:: Source extract ::
--------------------------------------------------

This is where I did my first stupid thing of many while I was in boot camp.  I had been told previously that when we got here that the drill instructors yelling at us would not brook us wasting time.  “So when you’re changing from civilian clothes to your uniform, don’t go slow.  Rip off the clothes and be done with it.”

I did just that.  The problem was I was wearing a shirt that buttoned all the way down the middle.  I like to imagine I looked like Clark Kent as I grabbed that shirt from the middle and ripped it open.  What I really looked like was an idiot as my shirt buttons popped off the shirt all over the floor.

The next several days are a blur to me.  The first several days you are put into a “processing platoon” so you can get all your shots and paperwork done.  Finally you are delivered to your drill instructors who will take you from there.

We were brought into an open squad bay and told to sit – at attention again.  Three men walked in front of us.  The senior drill instructor was in the middle with two junior drill instructors at his side.  The senior drill instructor spoke for several minutes in a very relaxed voice – which I now know was only to lull us into a false sense of security.

When he wrapped up his monologue, he concluded with seven words that should bring fear into any person’s heart: “Drill Instructors, They are all yours.”

The roar from these two men was deafening.  They were everywhere and nowhere at the same time.  They yelled for us to do something and then were mad because we were doing it wrong.  Within moments we were out in a sandpit by the barracks, doing bends and thrusts, sit-ups, push-ups until I felt like I would throw up.

--------------------------------------------------

:: Supplied data ::
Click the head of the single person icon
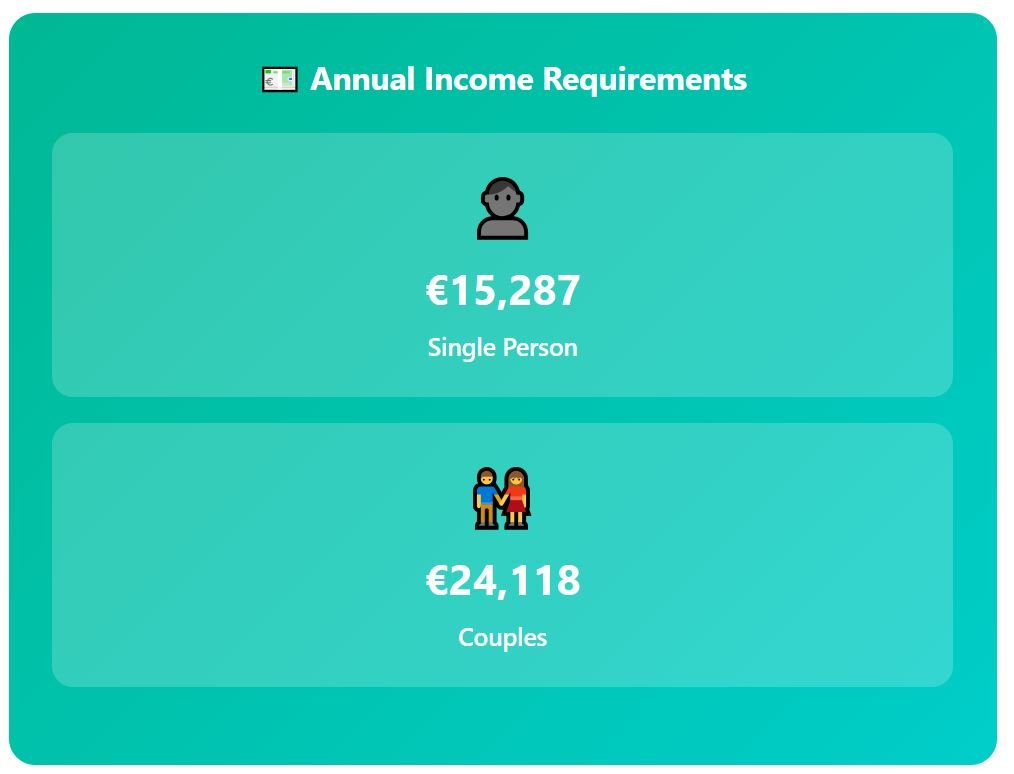 [x=502, y=197]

--------------------------------------------------

:: Directive 1 ::
Shorten the paragraph of the boot camp account that begins "We were brought into an open squad bay," keeping its main facts.
:: Directive 2 ::
Carry on with the boot camp account, picking up right after its last sentence.
The material plays no part in this work and can be left aside.

:: Answer 1 ::
In an open squad bay, we were told to sit at attention, and three men walked in front of us: the senior drill instructor in the middle, a junior drill instructor on each side. The senior drill instructor spoke calmly for several minutes, which I now know was only to lull us into a false sense of security.

:: Answer 2 ::
If you’re curious what a bend and thrust is, imagine yourself standing up.  You then bend down until you are in a squatting position and then you put your hands on the ground and thrust your legs out as far as you can behind you, ending in what looks like a pushup.  Then you stand back up and repeat.  And repeat.  And repeat.

I had been there a few weeks when I found out that I had made a serious error.  It’s not easy to admit, but I went through a kind of depression because I was away from home.  I’d never been away from home this long and the sadness I felt upon missing my family combined with the mental stress I was going through was causing me to kind of withdraw.  So I was not performing up to par.

In the Marines, there is no such thing as sub-par.  I was brought into my Senior Drill Instructor’s office and informed that I was being transferred to another platoon that was just starting.  I was going to have to start over.

It took a lot out of me but I think that what the Senior Drill Instructor did that day was force me to grow up.  I wasn’t going to slide through boot camp just because I missed my family.  I had to shape up.

Now if this was a TV show, the star (i.e. me) would be seen not only improving, but going to the head of the pack.  This wasn’t reality TV.  I wasn’t at the head of the pack, but I was no longer at the end of it either.  I can honestly say, with some pride, that I gave the best of myself for the remaining weeks I was in San Diego.  It may not have been the best the Corps has ever seen, but it was the best I had.

The new drill instructors were just as tough as the old drill instructors.  One of them, Staff Sergeant Turner was the one we spent the most time with and probably the one I feared the most.  I know that’s how they train them, but I think he liked the fact we were all afraid of him.

I can remember one time; many of us had been asking if we could call home.  So he had us out marching and he marched us over to a telephone booth.  He walked over to it, put a quarter in it and made a call.  He then looked at us and said, “There’s your f**king phone call!” and then marched us back.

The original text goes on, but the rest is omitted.